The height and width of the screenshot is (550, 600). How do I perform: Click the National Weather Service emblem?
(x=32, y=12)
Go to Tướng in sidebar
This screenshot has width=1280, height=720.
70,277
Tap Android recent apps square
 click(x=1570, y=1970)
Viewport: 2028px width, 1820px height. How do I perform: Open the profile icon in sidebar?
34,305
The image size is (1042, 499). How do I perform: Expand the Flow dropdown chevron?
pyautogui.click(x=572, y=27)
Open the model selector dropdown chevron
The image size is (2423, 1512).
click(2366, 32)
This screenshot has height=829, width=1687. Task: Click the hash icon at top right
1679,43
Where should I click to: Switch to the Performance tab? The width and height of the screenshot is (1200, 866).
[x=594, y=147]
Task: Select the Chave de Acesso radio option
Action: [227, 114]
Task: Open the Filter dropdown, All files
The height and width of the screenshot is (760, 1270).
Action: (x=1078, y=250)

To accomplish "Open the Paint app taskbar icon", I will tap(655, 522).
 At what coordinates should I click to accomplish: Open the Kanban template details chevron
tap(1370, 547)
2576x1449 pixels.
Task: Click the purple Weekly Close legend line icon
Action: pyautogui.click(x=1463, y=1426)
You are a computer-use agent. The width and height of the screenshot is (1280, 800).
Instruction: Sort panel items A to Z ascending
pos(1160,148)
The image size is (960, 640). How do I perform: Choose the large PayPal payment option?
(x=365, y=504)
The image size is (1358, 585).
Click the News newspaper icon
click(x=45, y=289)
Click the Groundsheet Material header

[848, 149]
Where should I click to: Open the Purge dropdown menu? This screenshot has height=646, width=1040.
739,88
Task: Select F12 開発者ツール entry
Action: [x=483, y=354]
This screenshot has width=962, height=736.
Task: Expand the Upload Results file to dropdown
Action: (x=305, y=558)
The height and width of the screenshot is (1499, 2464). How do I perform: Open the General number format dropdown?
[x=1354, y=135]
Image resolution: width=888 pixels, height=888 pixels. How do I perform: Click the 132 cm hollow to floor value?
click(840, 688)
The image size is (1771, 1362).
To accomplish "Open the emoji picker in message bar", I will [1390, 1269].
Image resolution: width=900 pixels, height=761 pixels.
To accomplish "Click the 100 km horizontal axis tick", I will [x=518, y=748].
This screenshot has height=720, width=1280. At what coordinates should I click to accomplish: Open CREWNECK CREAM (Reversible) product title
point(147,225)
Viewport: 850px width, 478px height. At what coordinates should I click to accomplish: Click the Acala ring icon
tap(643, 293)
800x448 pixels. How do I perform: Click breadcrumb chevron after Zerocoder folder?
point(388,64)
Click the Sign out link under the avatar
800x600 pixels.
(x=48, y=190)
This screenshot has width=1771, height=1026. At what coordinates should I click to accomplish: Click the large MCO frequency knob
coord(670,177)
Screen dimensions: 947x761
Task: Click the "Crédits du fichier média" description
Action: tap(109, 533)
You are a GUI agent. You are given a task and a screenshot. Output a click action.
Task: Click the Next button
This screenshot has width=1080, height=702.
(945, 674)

DIRECTIONS FOR THIS TASK >>
Copy all of the entries above word for word, keeping each line as it appears.

SOLUTION TO THIS EXERCISE >>
The height and width of the screenshot is (550, 600). How do I perform: Click the National Weather Service emblem?
(x=32, y=12)
Go to Tướng in sidebar
This screenshot has width=1280, height=720.
70,277
Tap Android recent apps square
 click(x=1570, y=1970)
Viewport: 2028px width, 1820px height. How do I perform: Open the profile icon in sidebar?
34,305
The image size is (1042, 499). How do I perform: Expand the Flow dropdown chevron?
pyautogui.click(x=572, y=27)
Open the model selector dropdown chevron
The image size is (2423, 1512).
click(2366, 32)
This screenshot has height=829, width=1687. Task: Click the hash icon at top right
1679,43
Where should I click to: Switch to the Performance tab? The width and height of the screenshot is (1200, 866).
[x=594, y=147]
Task: Select the Chave de Acesso radio option
Action: [227, 114]
Task: Open the Filter dropdown, All files
The height and width of the screenshot is (760, 1270).
Action: (x=1078, y=250)

To accomplish "Open the Paint app taskbar icon", I will tap(655, 522).
 At what coordinates should I click to accomplish: Open the Kanban template details chevron
tap(1370, 547)
2576x1449 pixels.
Task: Click the purple Weekly Close legend line icon
Action: pyautogui.click(x=1463, y=1426)
You are a computer-use agent. The width and height of the screenshot is (1280, 800).
Instruction: Sort panel items A to Z ascending
pos(1160,148)
The image size is (960, 640). How do I perform: Choose the large PayPal payment option?
(x=365, y=504)
The image size is (1358, 585).
Click the News newspaper icon
click(x=45, y=289)
Click the Groundsheet Material header

[848, 149]
Where should I click to: Open the Purge dropdown menu? This screenshot has height=646, width=1040.
739,88
Task: Select F12 開発者ツール entry
Action: [x=483, y=354]
This screenshot has width=962, height=736.
Task: Expand the Upload Results file to dropdown
Action: (x=305, y=558)
The height and width of the screenshot is (1499, 2464). How do I perform: Open the General number format dropdown?
[x=1354, y=135]
Image resolution: width=888 pixels, height=888 pixels. How do I perform: Click the 132 cm hollow to floor value?
click(840, 688)
The image size is (1771, 1362).
To accomplish "Open the emoji picker in message bar", I will [1390, 1269].
Image resolution: width=900 pixels, height=761 pixels.
To accomplish "Click the 100 km horizontal axis tick", I will [x=518, y=748].
This screenshot has height=720, width=1280. At what coordinates should I click to accomplish: Open CREWNECK CREAM (Reversible) product title
point(147,225)
Viewport: 850px width, 478px height. At what coordinates should I click to accomplish: Click the Acala ring icon
tap(643, 293)
800x448 pixels. How do I perform: Click breadcrumb chevron after Zerocoder folder?
point(388,64)
Click the Sign out link under the avatar
800x600 pixels.
(x=48, y=190)
This screenshot has width=1771, height=1026. At what coordinates should I click to accomplish: Click the large MCO frequency knob
coord(670,177)
Screen dimensions: 947x761
Task: Click the "Crédits du fichier média" description
Action: tap(109, 533)
You are a GUI agent. You are given a task and a screenshot. Output a click action.
Task: Click the Next button
This screenshot has width=1080, height=702.
(945, 674)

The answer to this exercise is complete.